Instructions for GATE's Onto Root Gazetteer

In this post, I present User Manual notes for GATE’s Onto Root Gazetteer (ORG) and references to ORG. In Discussion of GATE’s Onto Root Gazetteer, I discuss aspects of Onto Root Gazetteer which I found interesting or problematic. These notes and discussion may be of use to those researchers in legal informatics who are interested in text mining and annotation for the semantic web.
Thanks to Diana Maynard, Danica Damljanovic, Phil Gooch, and the GATE User Manual for comments and materials which I have liberally used. Errors rest with me (and please tell me where they are so I can fix them!).
Purpose
Onto Root Gazetteer links text to an ontology by creating Lookup annotations which come from the ontology rather than a default gazetteer. The ontology is preprocessed to produce a flexible, dynamic gazetteer; that is, it is a gazetteer which takes into account alternative morphological forms and can be added to. An important advantage is that text can be annotated as an individual of the ontology, thus facilitating the population of the ontology.
Besides being flexible and dynamic, some advantages of ORG over other gazetteers:

  • It is more richly structured (see it as a gazetteer containing other gazetteers)
  • It allows one to relate textual and ontological information by adding instances.
  • It gives one richer annotations that can be used for further processes.
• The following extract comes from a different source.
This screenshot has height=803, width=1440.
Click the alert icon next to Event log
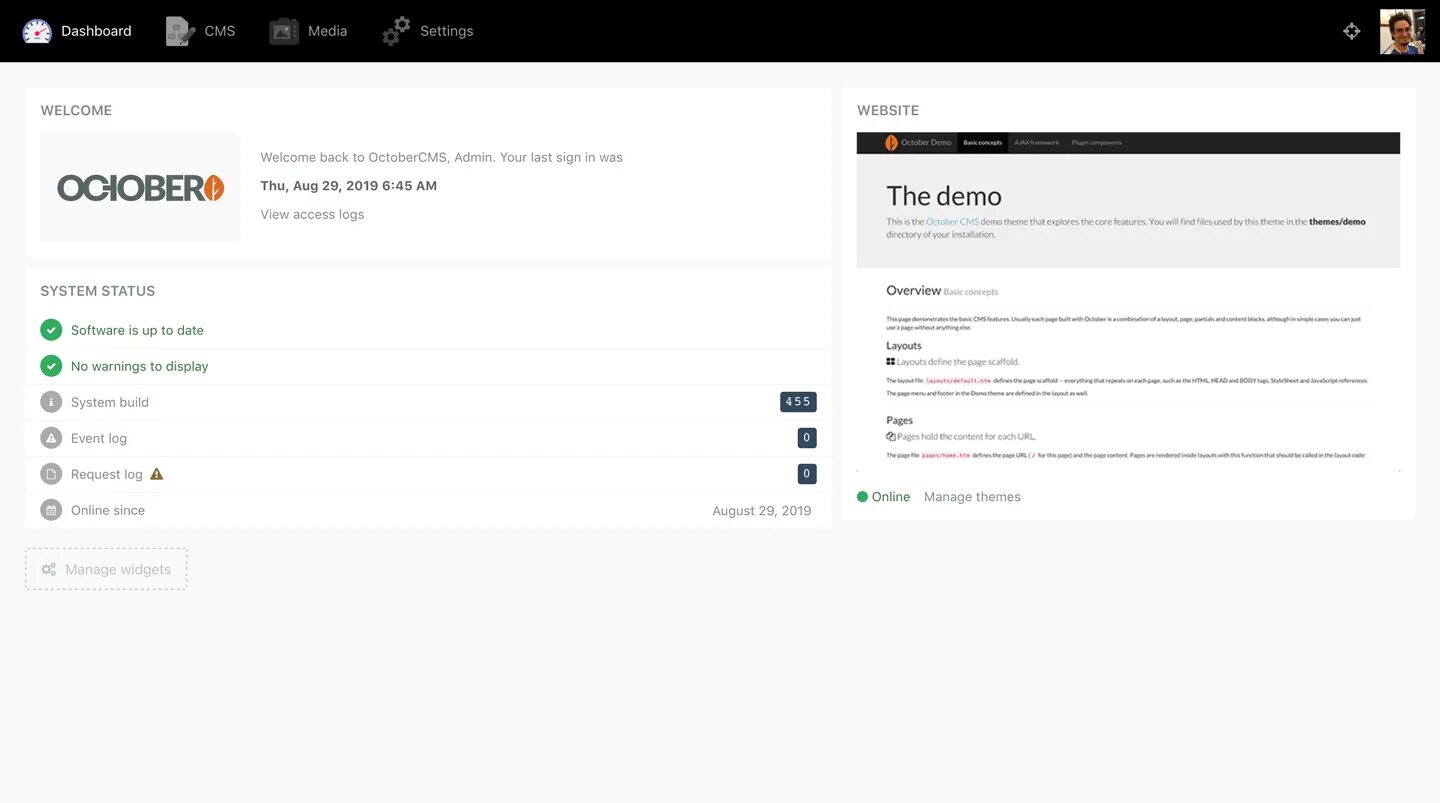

In the following, we present the step by step instructions for ‘rolling your own’, then show the results of the ‘prepackaged’ example that comes with the plugin.
Setup
Step 1. Add (if not already used) the Onto Root Gazetteer plugin to GATE following the usual plugin instructions.
Step 2. Add (if not already used) the Ontology Tools (OWLIM Ontology LR, OntoGazetteer, GATE Ontology Editor, OAT) plugin. ORG uses ontologies, so one must have these tools to load them as language resources.
Step 3. Create (or load) an ontology with OWLIM (see the instructions on the ontologies). This is the ontology that is the language resource that is then used by Onto Root Gazetteer. Suppose this ontology is called myOntology. It is important to note that OWLIM can only use OWL-Lite ontologies (see the documentation about this). Also, I succeeded in loading an ontology only from the resources folder of the Ontology_Tools plugin (rather than from another drive); I don’t know if this is significant.
Step 4. In GATE, create processing resources with default parameters:

  • Document Reset PR
  • RegEx Sentence Splitter (or ANNIE Sentence Splitter, but that one is likely to run slower
  • ANNIE English Tokeniser
  • ANNIE POS Tagger
  • GATE Morphological Analyser

Step 5. When all these PRs are loaded, create a Onto Root Gazetteer PR and set the initial parameters as follows. Mandatory ones are as follows (though some are set as defaults):

  • Ontology: select previously created myOntology
  • Tokeniser: select previously created Tokeniser
  • POSTagger: select previously created POS Tagger
  • Morpher: select previously created Morpher.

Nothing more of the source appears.